> [Activity]
After finding the line containing "You are a GUI" below, please output that line and each following one through the line containing "Task: Click the Untertitel label", exactly as written.

> [Record extracts]
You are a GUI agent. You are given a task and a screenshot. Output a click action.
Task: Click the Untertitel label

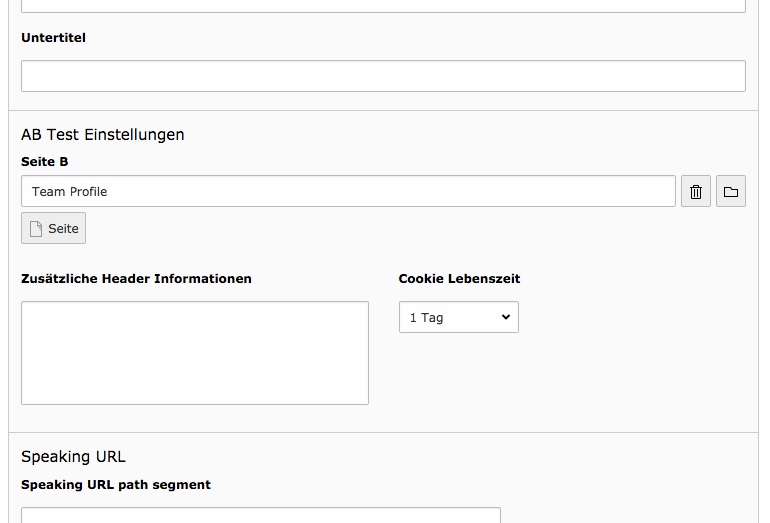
--
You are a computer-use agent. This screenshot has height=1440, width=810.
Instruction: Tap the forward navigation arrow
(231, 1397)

> [Solution to this problem]
You are a GUI agent. You are given a task and a screenshot. Output a click action.
Task: Click the Untertitel label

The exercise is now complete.